Monday, November 06, 2006

Dems fight; GOP desperate

WASHINGTON, D.C. (AP)—On the eve of midterm elections, Democrats criticized Republicans as failed stewards of a fetid and stinking status quo, while President Bush campaigned well past cocktail hour in a desperate, last-ditch drive to preserve GOP control in Congress so he can stay out of prison.

"They can't run anything right," said former President Clinton, taunting Republicans about the miserable, useless war in Iraq, the horrific aftermath of Hurricane Katrina and the many scandals involving buggery, narcotics, and briefcases full of cash that have complicated GOP efforts to be seen as anything more that the pack of perverted sociopaths they are.

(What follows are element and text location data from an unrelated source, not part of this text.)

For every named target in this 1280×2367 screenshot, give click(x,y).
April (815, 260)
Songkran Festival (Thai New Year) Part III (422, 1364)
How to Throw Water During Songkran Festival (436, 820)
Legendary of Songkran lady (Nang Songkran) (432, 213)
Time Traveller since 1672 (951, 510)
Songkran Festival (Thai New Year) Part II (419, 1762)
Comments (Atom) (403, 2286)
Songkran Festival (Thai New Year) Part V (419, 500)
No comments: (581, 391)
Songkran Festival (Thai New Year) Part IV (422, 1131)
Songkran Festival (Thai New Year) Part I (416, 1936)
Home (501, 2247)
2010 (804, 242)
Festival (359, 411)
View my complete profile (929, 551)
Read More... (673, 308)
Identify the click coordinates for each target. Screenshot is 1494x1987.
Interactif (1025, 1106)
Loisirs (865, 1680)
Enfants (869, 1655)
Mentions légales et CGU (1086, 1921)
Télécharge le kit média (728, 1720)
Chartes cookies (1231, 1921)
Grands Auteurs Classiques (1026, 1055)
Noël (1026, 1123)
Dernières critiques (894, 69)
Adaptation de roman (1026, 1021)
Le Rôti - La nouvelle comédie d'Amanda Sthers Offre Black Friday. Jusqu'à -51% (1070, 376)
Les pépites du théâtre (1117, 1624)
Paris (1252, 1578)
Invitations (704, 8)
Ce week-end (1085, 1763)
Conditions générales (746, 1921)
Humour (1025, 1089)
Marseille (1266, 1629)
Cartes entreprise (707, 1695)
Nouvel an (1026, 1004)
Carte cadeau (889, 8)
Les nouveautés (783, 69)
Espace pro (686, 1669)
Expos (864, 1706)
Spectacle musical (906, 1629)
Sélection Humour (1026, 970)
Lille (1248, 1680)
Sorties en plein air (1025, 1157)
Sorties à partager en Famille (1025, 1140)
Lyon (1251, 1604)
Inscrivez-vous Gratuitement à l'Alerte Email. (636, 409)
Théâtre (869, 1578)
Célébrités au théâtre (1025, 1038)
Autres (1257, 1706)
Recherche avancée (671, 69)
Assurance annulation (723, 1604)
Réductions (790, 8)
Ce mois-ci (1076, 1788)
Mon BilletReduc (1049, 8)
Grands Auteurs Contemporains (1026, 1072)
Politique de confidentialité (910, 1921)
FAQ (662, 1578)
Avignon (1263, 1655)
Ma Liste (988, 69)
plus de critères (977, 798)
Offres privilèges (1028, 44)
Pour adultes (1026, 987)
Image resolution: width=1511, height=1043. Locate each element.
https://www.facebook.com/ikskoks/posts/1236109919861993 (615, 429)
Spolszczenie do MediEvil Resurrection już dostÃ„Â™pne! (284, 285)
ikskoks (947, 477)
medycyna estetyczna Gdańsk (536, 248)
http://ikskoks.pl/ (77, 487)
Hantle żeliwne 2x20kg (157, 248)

Bush campaigned on Monday from Florida to Arkansas and Texas, carefully avoiding places where people read. But the day brought one more grim reminder of his piss-poor standing in the polls when Republican gubernatorial candidate Charlie Crist blew off the presidential rally in Pensacola to make a speech hundreds of miles away, where he was in no danger of being photographed next to Furious George.

Bush made no mention of the humiliating snub in public, but his flunkies expressed his feeble, drunken rage for him. "Let's see how many people that little faggot gets to show up in Palm Beach on 24 hours notice," said Karl Rove, the White House's top ratfucker.

Some late polls intended to keep power in the hands of the people who give Big Media its tax breaks have suggested momentum was swinging the Republicans' way. Ken Mehlman, the party chairman, told his yesmen and buttboys that the surveys summoned memories of 1998, when the GOP lost seats but held power, and were able to continue harassing President Clinton over a blowjob which resulted in the deaths of thousands of U.S. servicemen and destabilized the Middle East for all time.

"The Democrats want to raise taxes when you're born, when you're working, when you retire and when you die," Bush said in Florida as his audience of redneck peckerwoods and swamp-bred paleo-Christians laughed appreciatively, never suspecting that the joke is on them.

Campaigning in Missouri, Democratic senatorial candidate Claire McCaskill said the president was just lying again. She was in a supermarket meeting voters when one shopper asked her whether she wanted to raise taxes.

"That's a load of shit," she replied. "We're going to cut taxes for the middle class."

She added that previous tax cuts "that just help rich closet cocksuckers like the president should be retargeted to the middle class."

As he has repeatedly and with dwindling coherence done, the president attacked Democrats for having a position on his bungled war in Iraq.

"Oh, they've got some ideas. Some of them say, 'get out right now.' Some of them say, 'get out at a fixed date,' even though the job hasn't been done. One of them said, 'let's move our troops to an island some 5,000 away.'" He seemed at a loss to provide names, but continued ranting for several more minutes.

Clinton, the last legally-elected president, called bullshit on that noise from a stage in Rochester, N.Y.

"On this 'stay the course in Iraq' deal, they say we're the cut-and-run crowd," he said. "These people don't look like cut and run to me," he said, gesturing at Eric Massa, a House candidate and Navy veteran, and former Sen. Max Cleland, who left both legs and an arm in Vietnam and could still kick Bush's ass with his remaining arm tied behind him.